What do you think is the future of Nairobi National Park and the Kitengela wildlife dispersal area?
There is hope. People’s perceptions are changing. In the past, people used to see wildlife as a liability or burden, but now many people are seeing wildlife as a resource.
Wow, what’s causing such a big shift?
There have been numerous non-profit programs to try and empower and incentivize this community to allow wildlife free passage on their land. One example is the lease program, which was started by Friends of Nairobi National Park (FoNNAP), and continued by The Wildlife Foundation (TWF). The lease program paid community members to not fence their land, allowing livestock and wildlife to roam freely. As a bonus, the payments coincided with the school opening dates, so the money often went straight to school fees and contributed to many more children going to school. However, the program ended in 2014 due to funding issues, and many fences started going up. People would still be receptive to the lease program if it were funded again, so any potential donors are welcome to contact TWF.
There was also a consolation program, run by FoNNAP, which gave people a small amount of money whenever they lost livestock due to depredation. Additionally, in 2014 the government enacted a human-wildlife bill, which will give compensation when people or livestock are killed by wildlife. However, the compensation program has been slow to go into action. Its true that attitudes are shifting, but money speaks, and if these incentivizing programs are run well, people in this area will be able to coexist with wildlife even more peacefully.
Last, the Nairobi National Park Conservancy is an exciting new initiative south of the park. It consists of a group of landowners who own land bordering the national park, and would like to create a conservancy out of their land. I am part of this conservancy, and with TWF we are working on various funding plans. However, the fact that several landowners want to be part of this conservancy is a good sign of changing feelings toward wildlife.
So it sounds like there is hope, but lots of hurdles as well. Any last thoughts?

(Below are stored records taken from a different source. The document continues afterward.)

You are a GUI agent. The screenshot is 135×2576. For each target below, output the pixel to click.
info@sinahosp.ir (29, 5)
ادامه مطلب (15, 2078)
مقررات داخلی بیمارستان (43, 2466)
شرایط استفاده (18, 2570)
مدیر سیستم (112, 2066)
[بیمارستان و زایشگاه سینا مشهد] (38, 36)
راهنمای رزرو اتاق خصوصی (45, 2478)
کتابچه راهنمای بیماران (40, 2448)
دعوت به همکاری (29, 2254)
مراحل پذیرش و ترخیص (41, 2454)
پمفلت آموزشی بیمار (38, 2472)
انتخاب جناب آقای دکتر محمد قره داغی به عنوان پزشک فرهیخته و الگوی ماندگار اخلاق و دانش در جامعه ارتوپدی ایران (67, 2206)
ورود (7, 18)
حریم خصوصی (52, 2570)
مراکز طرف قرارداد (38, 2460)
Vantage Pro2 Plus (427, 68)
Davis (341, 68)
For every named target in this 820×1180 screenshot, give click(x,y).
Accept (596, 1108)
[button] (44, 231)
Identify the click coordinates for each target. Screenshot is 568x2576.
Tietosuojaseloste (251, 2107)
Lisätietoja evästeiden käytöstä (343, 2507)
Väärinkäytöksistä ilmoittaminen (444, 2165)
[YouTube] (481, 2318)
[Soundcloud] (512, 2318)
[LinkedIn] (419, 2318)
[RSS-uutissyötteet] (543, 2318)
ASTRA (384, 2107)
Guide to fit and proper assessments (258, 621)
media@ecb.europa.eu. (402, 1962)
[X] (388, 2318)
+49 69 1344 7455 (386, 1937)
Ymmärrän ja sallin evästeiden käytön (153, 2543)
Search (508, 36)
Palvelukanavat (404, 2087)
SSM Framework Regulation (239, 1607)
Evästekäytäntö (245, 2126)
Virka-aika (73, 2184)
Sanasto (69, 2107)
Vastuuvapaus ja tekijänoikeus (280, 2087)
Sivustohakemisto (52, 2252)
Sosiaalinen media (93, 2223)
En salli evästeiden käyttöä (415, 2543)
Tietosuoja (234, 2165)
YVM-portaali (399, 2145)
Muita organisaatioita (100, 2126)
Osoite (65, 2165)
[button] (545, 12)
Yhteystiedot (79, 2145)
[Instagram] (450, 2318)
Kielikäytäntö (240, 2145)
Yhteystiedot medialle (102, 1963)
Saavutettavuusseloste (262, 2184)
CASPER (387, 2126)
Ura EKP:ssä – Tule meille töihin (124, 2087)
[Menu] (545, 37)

Wildlife numbers have increased in this area. Kitengela has become a calving zone, which hasn’t happened in many years. Along with inside the park, wildlife used to give birth in the 2nd Triangle, an area nearby, yet now wildebeest are calving all around the Kitengela region. This is a good indication that people may be doing land use practices that will conserve habitat and bring wildlife back. We will have to keep thinking creatively, but so far the positive signs are there.